The Venus flytrap (Dionaea muscipula) is a carnivorous plant that produces jaw-like leaves, lined with sensitive hairs. If an insect irritates the sensitive hairs, the jaws will snap closed. Inside the jaws, the leaves secrete an enzyme that helps the Venus flytrap digest the insect. Growing a Venus flytrap indoors allows you the luxury of enjoying the plant without the worry of outdoor temperatures or frost. In fact, the Venus flytrap propagates by seed, which will germinate within two weeks of sowing indoors.
Things You'll Need
- 8-inch pot with saucer
- Venus flytrap seeds
- Distilled water
- Spray bottle
- Plant warming tray
- Grow lamp
- 4-inch containers with saucers
- Plastic bags
Fill an 8-inch pot with organic potting soil. Sprinkle some Venus flytrap seeds evenly on top of the soil.
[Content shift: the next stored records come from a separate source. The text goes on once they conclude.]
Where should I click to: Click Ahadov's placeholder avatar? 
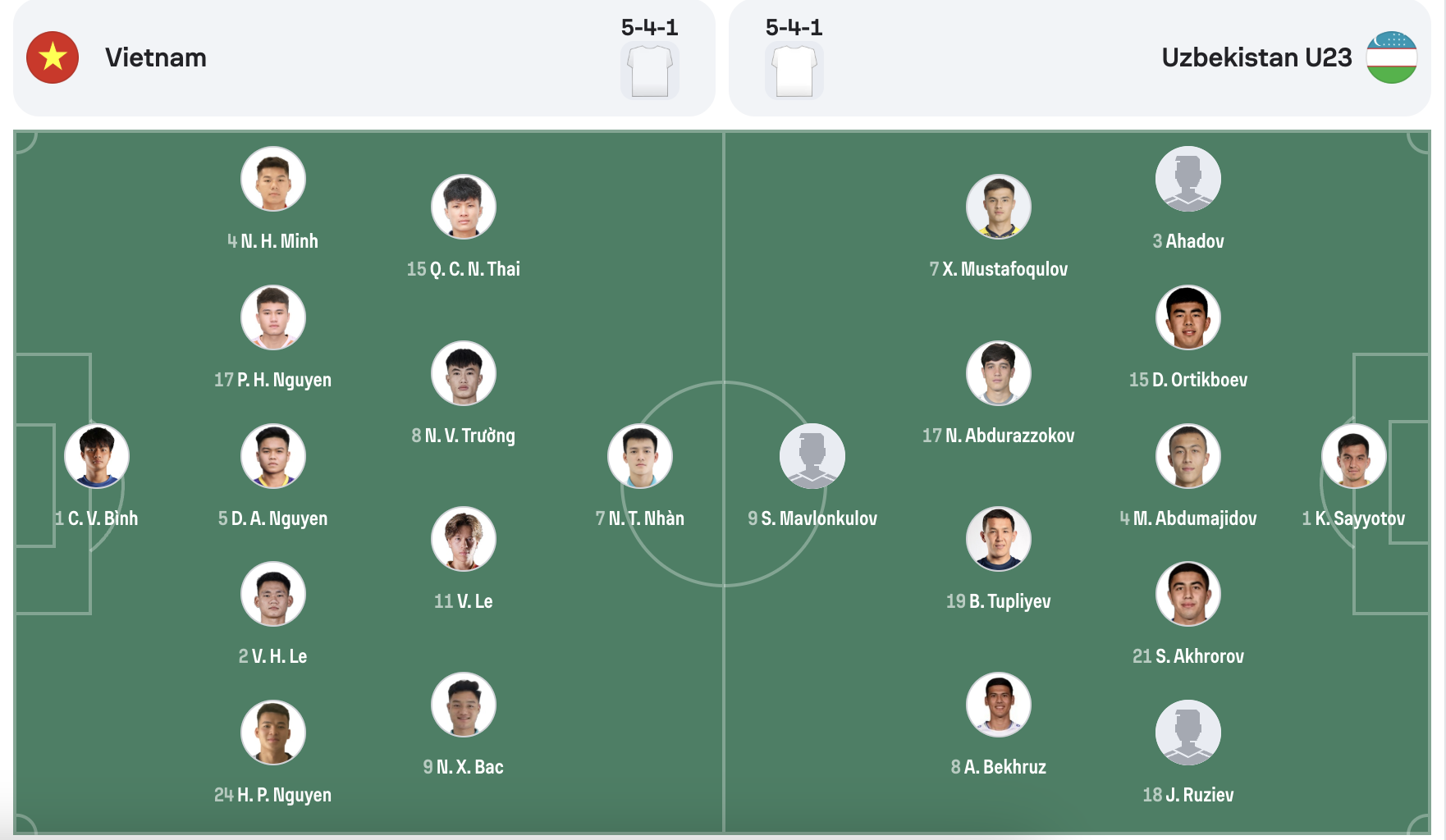click(1189, 179)
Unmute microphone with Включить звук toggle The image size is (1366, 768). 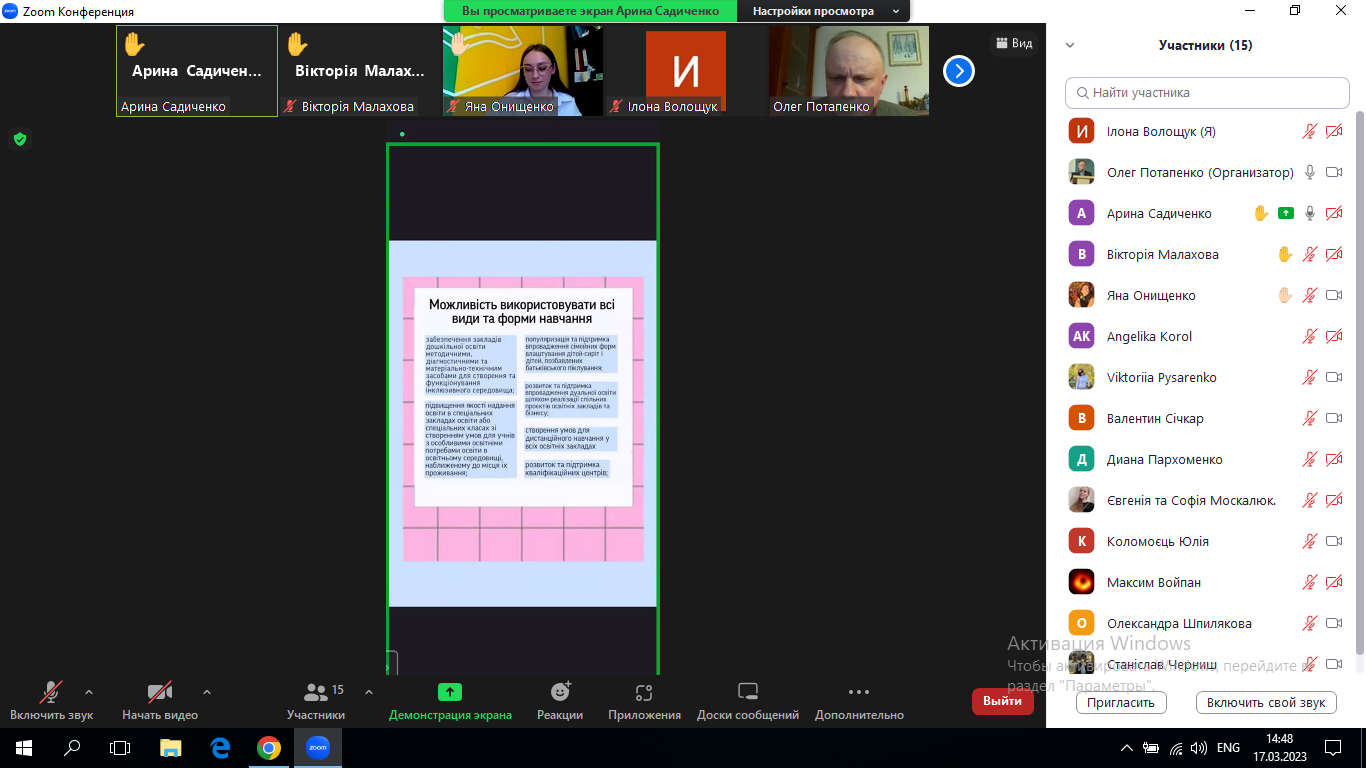point(51,692)
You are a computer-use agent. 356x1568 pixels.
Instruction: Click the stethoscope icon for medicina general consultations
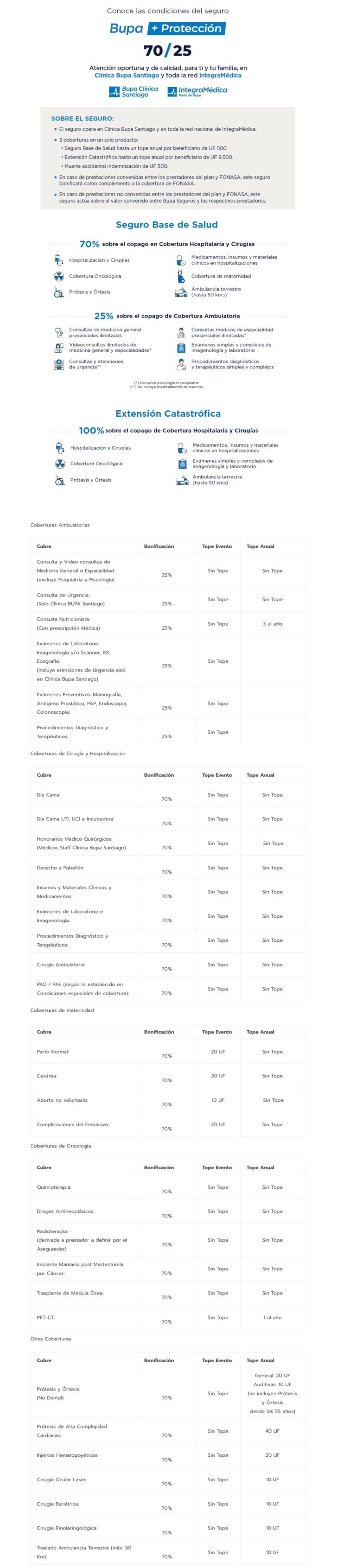pos(58,332)
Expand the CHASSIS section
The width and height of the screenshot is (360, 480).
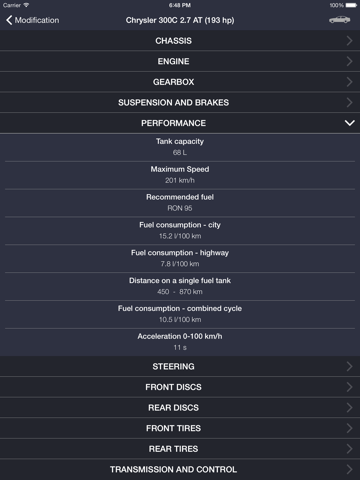(x=180, y=41)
Seed spacing is not an issue, since not all of the seeds will usually germinate. The seeds do not require burial.
Fill a spray bottle with distilled water and moisten the soil. Do not use tap water, which usually contains chemicals that can harm the Venus flytrap. Keep the soil moist throughout the germination process.
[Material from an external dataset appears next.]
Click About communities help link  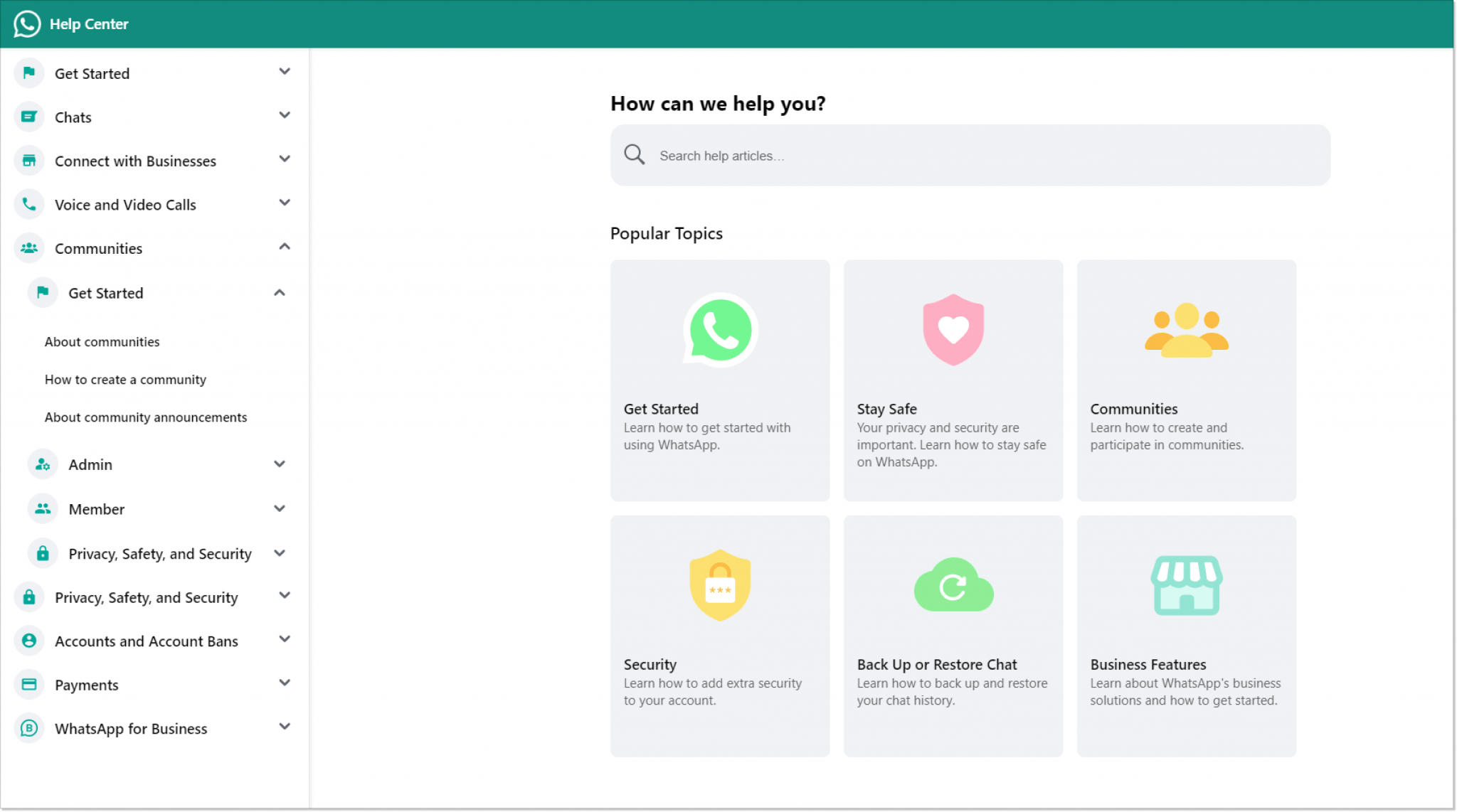(102, 341)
Place the pot on a plant warming tray. Venus flytrap seed germination requires temperatures between 75 and 85 degrees F. Place the seed tray in an area that receives bright, indirect light. If this is not possible, place the pot under a grow lamp.
Transplant the Venus flytrap seedlings into their own 4-inch containers filled with organic soil, two to three weeks after they emerge. Continue to maintain a bright indirect light source and warmth as the Venus flytrap plants grow indoors.
Maintain moist soil for the life of the Venus fly trap plants. Once-a-week deep waterings are usually necessary. Allow the water to flow through the soil and out the drainage holes in the bottom of the pots.
Tips & Warnings
- Place saucers underneath the pots to collect the water. The saucers will hold the water and make it available to the Venus flytrap plants in between waterings.
- Venus flytraps require a dormant period indoors just as they would outdoors. Most Venus flytraps will die back on their own in the winter. When you see this happening (usually around October), place the pots in individual plastic bags and set them in a cool, dark garage or basement until the early spring.
- Do not feed the Venus flytraps any type of meat or hamburger. The plants will catch their meals naturally when they land on the leaves.
- Do not touch the leaves of the plants to see the jaws open and close. The opening and closing process takes a lot of energy away from the plant.